Un patrimoine local précieux

Un corridor biologique
Un corridor biologique
Grâce à la présence du lac et celle des forêts, les écosystèmes naturels occupent à Genève un peu plus du quart du territoire cantonal, dont 2.7% sont constitués d'aires protégées.

Près de 20'000 espèces animales - essentiellement des invertébrés - et 1'250 plantes sauvages ont été inventoriées dans le canton. Celles-ci incluent des espèces importantes en termes de conservation : Genève n'héberge pas moins de 37 espèces d'orchidées ainsi que des animaux très menacés à l'échelle de la Suisse, comme la Chouette chevêche, le Lièvre, la Cistude (une tortue aquatique) ou l'Hespérie du cirse (un papillon).

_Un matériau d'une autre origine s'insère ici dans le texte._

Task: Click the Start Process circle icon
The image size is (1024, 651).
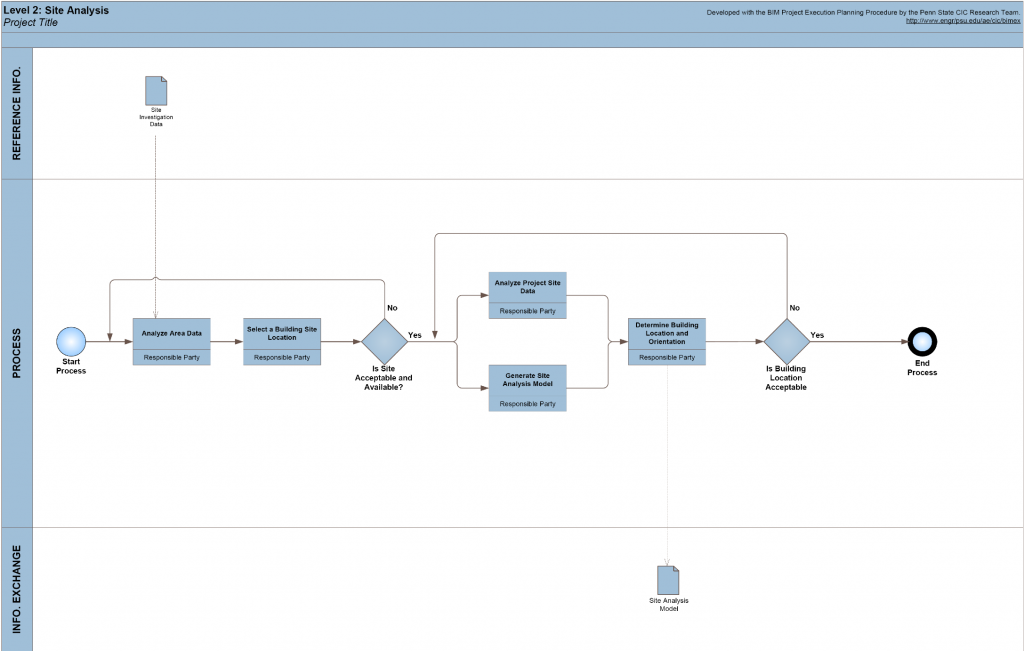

La nature genevoise se caractérise par sa proximité avec l'agglomération : elle permet ainsi à une importante population de se ressourcer à faible distance mais elle induit également des pressions importantes sur les milieux. Actuellement, la zone bâtie représente environ 30 % du territoire cantonal et tend à s’étendre. Cette situation fragilise progressivement les milieux d’intérêts pour la faune et la flore ainsi que, plus généralement, la qualité de notre cadre de vie.

Or les liens entre nos besoins vitaux et la biodiversité sont aujourd’hui de mieux en mieux documentés, grâce aux recherches menées autour de la notion de services écosystémiques. On peut ainsi citer les produits tangibles tirés des écosystèmes - produits alimentaires, eau potable, matériaux, médicaments - les services de régulation – climat, absorption des inondations, pollinisation – mais aussi des apports non-matériels, comme la valeur paysagère, le ressourcement, le calme, etc.

Les bénéfices que la biodiversité dispense sont précieux, parfois vitaux. Il est donc essentiel de favoriser la biodiversité à chaque échelle, depuis la planification de l'aménagement du territoire jusqu'aux réalisations concrètes dans les quartiers ou les jardins.